Posts Tagged ‘throughput’
Going by the many posts in various LinkedIn groups and blogs, there seems to be some confusion about how to measure and analyze a web application’s performance. This article tries to clarify the different aspects of web performance and how to go about measuring it, explaining key terms and concepts along the way.
Web Application Architecture
The diagram below shows a high-level view of typical architectures of web applications.
The simplest applications have the web and app tiers combined while more complex ones may have multiple application tiers (called “middleware”) as well as multiple datastores.
The Front end refers to the web tier that generates the html response for the browser.
The Back end refers to the server components that are responsible for the business logic.
Note that in architectures where a single web/app server tier is responsible for both the front and back ends, it is still useful to think of them as logically separate for the purposes of performance analysis.
Front End Performance
When measuring front end performance, we are primarily concerned with understanding the response time that the user (sitting in front of a browser) experiences. This is typically measured as the time taken to load a web page. Performance of the front end depends on the following:
- Time taken to generate the base page
- Browser parse time
- Time to download all of the components on the page (css,js,images,etc.)

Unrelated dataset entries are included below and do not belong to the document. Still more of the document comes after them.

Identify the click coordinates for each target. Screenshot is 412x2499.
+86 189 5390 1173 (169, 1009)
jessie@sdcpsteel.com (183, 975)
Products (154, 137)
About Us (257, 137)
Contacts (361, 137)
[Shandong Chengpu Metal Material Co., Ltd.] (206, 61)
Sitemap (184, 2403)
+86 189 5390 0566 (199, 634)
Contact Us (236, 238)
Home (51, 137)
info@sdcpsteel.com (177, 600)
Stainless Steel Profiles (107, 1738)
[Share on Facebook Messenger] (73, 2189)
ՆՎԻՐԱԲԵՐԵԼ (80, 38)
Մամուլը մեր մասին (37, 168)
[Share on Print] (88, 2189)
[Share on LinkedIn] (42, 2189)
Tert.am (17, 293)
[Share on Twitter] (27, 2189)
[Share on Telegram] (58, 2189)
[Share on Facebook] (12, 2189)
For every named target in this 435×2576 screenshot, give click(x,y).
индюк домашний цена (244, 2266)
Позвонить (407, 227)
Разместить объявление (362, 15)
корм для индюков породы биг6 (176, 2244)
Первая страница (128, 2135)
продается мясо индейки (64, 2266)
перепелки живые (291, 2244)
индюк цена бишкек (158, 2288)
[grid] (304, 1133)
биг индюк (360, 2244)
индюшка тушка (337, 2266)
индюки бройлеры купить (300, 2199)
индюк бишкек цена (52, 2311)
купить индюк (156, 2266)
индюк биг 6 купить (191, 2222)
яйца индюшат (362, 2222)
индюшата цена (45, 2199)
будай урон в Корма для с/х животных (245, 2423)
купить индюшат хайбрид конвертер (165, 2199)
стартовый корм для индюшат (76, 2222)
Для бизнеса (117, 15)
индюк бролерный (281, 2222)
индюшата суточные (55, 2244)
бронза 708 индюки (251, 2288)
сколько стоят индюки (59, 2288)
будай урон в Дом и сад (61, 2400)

- Browser render time of the page
For most applications, the response time is dominated by the 3rd bullet above i.e. time spent by the browser in retrieving all of the components on a page. As pages have become increasingly complex, their sizes have mushroomed as well – it is not uncommon to see pages of 0.5 MB or more. Depending on where the user is located, it can take a significant amount of time for the browser to fetch components across the internet.
Front end Performance Tools
Front-end performance is typically viewed as waterfall charts produced by tools such as the Firebug Net Panel. During development, firebug is an invaluable tool to understand and fix client-side issues. However, to get a true measure of end user experience on production systems, performance needs to be measured from points on the internet where your customers typically are. Many tools are available to do this and they vary in price and functionality. Do your research to find a tool that fits your needs.
Back End Performance
The primary goal of measuring back end performance is to understand the maximum throughput that it can sustain.Traditionally, enterprises perform “load testing” of their applications to ensure they can scale. I prefer to call this “scalability testing“. Test clients drive load via bare-bones HTTP clients and measure the throughput of the application i.e. the number of requests per second they can handle. To increase the throughput, the number of client drivers need to be increased until the point where throughput stops to increase or worse stops to drop-off.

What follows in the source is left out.